Freyr es un verdadero amor de perro: siempre obediente y paciente, con él se puede hacer cualquier cosa, su aguante parece infinito. Ha sido el primer Golden en nuestra familia, y con él nos enamoramos profundamente de la raza. Juntos descubrimos la nobleza que caracteriza a estos perros y compartimos muchos momentos inolvidables. De Freyr, cabe destacar su increíble carácter: es un auténtico buenazo, un trozo de pan que lo aguanta todo con una calma y dulzura admirables.
Por desgracia, Freyr llegó a nosotros después de intentar escapar de la cría irresponsable de los anuncios en Milanuncios, buscando un cachorro más adecuado. Cuando lo adquirimos, pensábamos que, al ser un veterinario, haría las cosas correctamente. Sin embargo, resultó ser uno más de esos que junta a sus perros sin tener el conocimiento necesario sobre la raza, la cría, la genética, etc. Además, nos entregó a Freyr sin ningún certificado de cadera, codo o taras oculares, y para rematar, el pedigrí que nos proporcionó era falso, tramitado por una canina que los emite al instante, sin ningún valor real.

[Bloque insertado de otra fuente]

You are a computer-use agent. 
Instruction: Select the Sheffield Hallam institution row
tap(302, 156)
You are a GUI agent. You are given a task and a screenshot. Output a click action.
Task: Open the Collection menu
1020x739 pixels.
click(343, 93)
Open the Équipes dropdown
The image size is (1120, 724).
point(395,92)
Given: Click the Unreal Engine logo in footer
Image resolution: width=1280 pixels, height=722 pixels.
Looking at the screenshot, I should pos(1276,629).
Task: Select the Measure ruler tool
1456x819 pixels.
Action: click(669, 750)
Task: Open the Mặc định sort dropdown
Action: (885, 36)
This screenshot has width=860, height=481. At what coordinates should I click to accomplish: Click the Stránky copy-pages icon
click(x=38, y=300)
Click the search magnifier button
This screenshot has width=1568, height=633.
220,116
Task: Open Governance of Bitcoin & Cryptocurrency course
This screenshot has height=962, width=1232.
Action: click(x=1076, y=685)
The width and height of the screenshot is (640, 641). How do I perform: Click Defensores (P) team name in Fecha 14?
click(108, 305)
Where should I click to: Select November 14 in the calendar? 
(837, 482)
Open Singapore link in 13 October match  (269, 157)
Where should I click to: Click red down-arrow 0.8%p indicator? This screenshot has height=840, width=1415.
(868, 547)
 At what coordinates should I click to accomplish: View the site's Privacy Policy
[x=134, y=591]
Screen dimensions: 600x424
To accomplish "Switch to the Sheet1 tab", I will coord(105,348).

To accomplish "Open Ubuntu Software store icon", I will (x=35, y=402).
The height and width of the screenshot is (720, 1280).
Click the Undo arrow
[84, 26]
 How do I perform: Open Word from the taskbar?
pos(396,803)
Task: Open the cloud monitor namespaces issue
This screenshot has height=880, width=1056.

Freyr nos fue entregado justo al mes de nacer, cuando apenas había comenzado a comer pienso sólido, sin haber pasado por la etapa de las papillas. Estaba apartado de su madre en una habitación cerrada, oscura y lúgubre. Nos dio tanta pena que quisimos llevarnos a todos los cachorros. El resultado de esta cría irresponsable fue que Freyr tuvo problemas para tolerar la comida. Aunque no buscábamos un perro de competición, sí esperábamos algo más cercano al estándar, pero, afortunadamente, sus caderas están bien. No obstante, tuvo una intolerancia a los repelentes contra el mosquito de la leishmaniosis. Durante su segunda vacuna contra la leishmaniosis, sufrió una reacción tan grave que se desplomó, quedándose inconsciente. Tuvimos que reanimarlo, afortunadamente, mientras estábamos en el veterinario. Con el tiempo, le colocamos el collar Scalibor para protegerlo del mosquito, pero el pobre tuvo una reacción tan fuerte que le tuvimos que rapar toda la zona del collar, ya que este se incrustó en su piel, provocándole pus y heridas horribles.